Excerpt from a data file

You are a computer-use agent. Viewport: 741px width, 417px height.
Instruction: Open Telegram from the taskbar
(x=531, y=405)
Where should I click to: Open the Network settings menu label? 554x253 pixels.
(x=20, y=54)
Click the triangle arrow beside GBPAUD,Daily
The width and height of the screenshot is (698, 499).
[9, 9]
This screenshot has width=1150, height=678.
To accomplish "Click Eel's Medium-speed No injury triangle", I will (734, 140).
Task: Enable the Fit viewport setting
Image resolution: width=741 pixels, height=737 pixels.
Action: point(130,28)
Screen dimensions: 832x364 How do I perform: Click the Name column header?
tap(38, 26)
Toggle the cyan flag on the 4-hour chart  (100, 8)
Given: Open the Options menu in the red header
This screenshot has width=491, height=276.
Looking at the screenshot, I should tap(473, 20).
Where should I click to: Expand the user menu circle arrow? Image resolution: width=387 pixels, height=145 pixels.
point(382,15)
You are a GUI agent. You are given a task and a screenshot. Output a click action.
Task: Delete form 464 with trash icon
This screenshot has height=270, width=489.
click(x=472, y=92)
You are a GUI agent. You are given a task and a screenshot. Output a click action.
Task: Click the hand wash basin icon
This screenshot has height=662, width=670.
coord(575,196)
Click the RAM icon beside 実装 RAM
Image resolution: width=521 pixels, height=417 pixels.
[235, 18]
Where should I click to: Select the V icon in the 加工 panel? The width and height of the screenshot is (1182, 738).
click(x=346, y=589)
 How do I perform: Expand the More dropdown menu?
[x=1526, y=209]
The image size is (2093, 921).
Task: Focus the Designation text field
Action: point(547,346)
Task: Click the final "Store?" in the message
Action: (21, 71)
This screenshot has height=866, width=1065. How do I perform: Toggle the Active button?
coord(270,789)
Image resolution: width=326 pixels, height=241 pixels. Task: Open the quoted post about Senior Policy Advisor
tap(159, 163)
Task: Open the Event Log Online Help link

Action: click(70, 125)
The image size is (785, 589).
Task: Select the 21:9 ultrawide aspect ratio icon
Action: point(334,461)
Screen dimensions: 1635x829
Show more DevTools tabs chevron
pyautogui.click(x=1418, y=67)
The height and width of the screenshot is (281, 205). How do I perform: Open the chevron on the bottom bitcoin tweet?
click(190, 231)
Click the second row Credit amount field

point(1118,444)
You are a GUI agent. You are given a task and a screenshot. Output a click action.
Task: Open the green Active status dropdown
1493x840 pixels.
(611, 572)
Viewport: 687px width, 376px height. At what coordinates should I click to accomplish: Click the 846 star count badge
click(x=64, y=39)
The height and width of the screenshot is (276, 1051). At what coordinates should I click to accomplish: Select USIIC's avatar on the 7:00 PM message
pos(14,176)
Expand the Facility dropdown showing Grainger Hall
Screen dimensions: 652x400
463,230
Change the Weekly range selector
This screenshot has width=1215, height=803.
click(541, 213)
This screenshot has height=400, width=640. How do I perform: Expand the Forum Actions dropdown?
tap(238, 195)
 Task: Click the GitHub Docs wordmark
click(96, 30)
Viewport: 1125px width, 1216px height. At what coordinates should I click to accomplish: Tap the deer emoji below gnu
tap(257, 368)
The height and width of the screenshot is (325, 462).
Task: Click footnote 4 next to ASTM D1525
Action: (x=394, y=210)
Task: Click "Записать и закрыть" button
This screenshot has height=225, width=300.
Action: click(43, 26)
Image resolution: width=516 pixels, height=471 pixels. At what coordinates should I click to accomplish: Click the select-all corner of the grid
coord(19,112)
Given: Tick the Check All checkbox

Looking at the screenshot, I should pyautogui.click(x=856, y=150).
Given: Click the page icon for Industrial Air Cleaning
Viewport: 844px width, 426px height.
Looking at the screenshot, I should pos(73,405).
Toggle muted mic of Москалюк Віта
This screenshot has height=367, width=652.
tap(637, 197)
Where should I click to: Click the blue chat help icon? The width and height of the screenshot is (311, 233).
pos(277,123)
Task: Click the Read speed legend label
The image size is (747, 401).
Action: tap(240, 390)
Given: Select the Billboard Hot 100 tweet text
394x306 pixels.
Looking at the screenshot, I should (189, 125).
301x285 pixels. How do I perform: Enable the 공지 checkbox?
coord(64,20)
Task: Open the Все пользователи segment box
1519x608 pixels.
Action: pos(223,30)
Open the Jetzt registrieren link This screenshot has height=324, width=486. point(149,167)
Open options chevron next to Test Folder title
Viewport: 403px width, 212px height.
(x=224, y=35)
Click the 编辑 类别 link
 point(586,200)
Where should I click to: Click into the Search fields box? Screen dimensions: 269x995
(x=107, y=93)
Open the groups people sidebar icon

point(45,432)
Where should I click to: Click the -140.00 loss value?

Stated goal>
Print all of the material above word for word, keeping every line as it appears.

Finished exercise>
You are a computer-use agent. Viewport: 741px width, 417px height.
Instruction: Open Telegram from the taskbar
(x=531, y=405)
Where should I click to: Open the Network settings menu label? 554x253 pixels.
(x=20, y=54)
Click the triangle arrow beside GBPAUD,Daily
The width and height of the screenshot is (698, 499).
[9, 9]
This screenshot has width=1150, height=678.
To accomplish "Click Eel's Medium-speed No injury triangle", I will (734, 140).
Task: Enable the Fit viewport setting
Image resolution: width=741 pixels, height=737 pixels.
Action: point(130,28)
Screen dimensions: 832x364 How do I perform: Click the Name column header?
tap(38, 26)
Toggle the cyan flag on the 4-hour chart  (100, 8)
Given: Open the Options menu in the red header
This screenshot has width=491, height=276.
Looking at the screenshot, I should tap(473, 20).
Where should I click to: Expand the user menu circle arrow? Image resolution: width=387 pixels, height=145 pixels.
point(382,15)
You are a GUI agent. You are given a task and a screenshot. Output a click action.
Task: Delete form 464 with trash icon
This screenshot has height=270, width=489.
click(x=472, y=92)
You are a GUI agent. You are given a task and a screenshot. Output a click action.
Task: Click the hand wash basin icon
This screenshot has height=662, width=670.
coord(575,196)
Click the RAM icon beside 実装 RAM
Image resolution: width=521 pixels, height=417 pixels.
[235, 18]
Where should I click to: Select the V icon in the 加工 panel? The width and height of the screenshot is (1182, 738).
click(x=346, y=589)
 How do I perform: Expand the More dropdown menu?
[x=1526, y=209]
The image size is (2093, 921).
Task: Focus the Designation text field
Action: point(547,346)
Task: Click the final "Store?" in the message
Action: (21, 71)
This screenshot has height=866, width=1065. How do I perform: Toggle the Active button?
coord(270,789)
Image resolution: width=326 pixels, height=241 pixels. Task: Open the quoted post about Senior Policy Advisor
tap(159, 163)
Task: Open the Event Log Online Help link

Action: click(70, 125)
The image size is (785, 589).
Task: Select the 21:9 ultrawide aspect ratio icon
Action: point(334,461)
Screen dimensions: 1635x829
Show more DevTools tabs chevron
pyautogui.click(x=1418, y=67)
The height and width of the screenshot is (281, 205). How do I perform: Open the chevron on the bottom bitcoin tweet?
click(190, 231)
Click the second row Credit amount field

point(1118,444)
You are a GUI agent. You are given a task and a screenshot. Output a click action.
Task: Open the green Active status dropdown
1493x840 pixels.
(611, 572)
Viewport: 687px width, 376px height. At what coordinates should I click to accomplish: Click the 846 star count badge
click(x=64, y=39)
The height and width of the screenshot is (276, 1051). At what coordinates should I click to accomplish: Select USIIC's avatar on the 7:00 PM message
pos(14,176)
Expand the Facility dropdown showing Grainger Hall
Screen dimensions: 652x400
463,230
Change the Weekly range selector
This screenshot has width=1215, height=803.
click(541, 213)
This screenshot has height=400, width=640. How do I perform: Expand the Forum Actions dropdown?
tap(238, 195)
 Task: Click the GitHub Docs wordmark
click(96, 30)
Viewport: 1125px width, 1216px height. At what coordinates should I click to accomplish: Tap the deer emoji below gnu
tap(257, 368)
The height and width of the screenshot is (325, 462).
Task: Click footnote 4 next to ASTM D1525
Action: (x=394, y=210)
Task: Click "Записать и закрыть" button
This screenshot has height=225, width=300.
Action: click(43, 26)
Image resolution: width=516 pixels, height=471 pixels. At what coordinates should I click to accomplish: Click the select-all corner of the grid
coord(19,112)
Given: Tick the Check All checkbox

Looking at the screenshot, I should pyautogui.click(x=856, y=150).
Given: Click the page icon for Industrial Air Cleaning
Viewport: 844px width, 426px height.
Looking at the screenshot, I should pos(73,405).
Toggle muted mic of Москалюк Віта
This screenshot has height=367, width=652.
tap(637, 197)
Where should I click to: Click the blue chat help icon? The width and height of the screenshot is (311, 233).
pos(277,123)
Task: Click the Read speed legend label
The image size is (747, 401).
Action: tap(240, 390)
Given: Select the Billboard Hot 100 tweet text
394x306 pixels.
Looking at the screenshot, I should (189, 125).
301x285 pixels. How do I perform: Enable the 공지 checkbox?
coord(64,20)
Task: Open the Все пользователи segment box
1519x608 pixels.
Action: pos(223,30)
Open the Jetzt registrieren link This screenshot has height=324, width=486. point(149,167)
Open options chevron next to Test Folder title
Viewport: 403px width, 212px height.
(x=224, y=35)
Click the 编辑 类别 link
 point(586,200)
Where should I click to: Click into the Search fields box? Screen dimensions: 269x995
(x=107, y=93)
Open the groups people sidebar icon

point(45,432)
Where should I click to: Click the -140.00 loss value?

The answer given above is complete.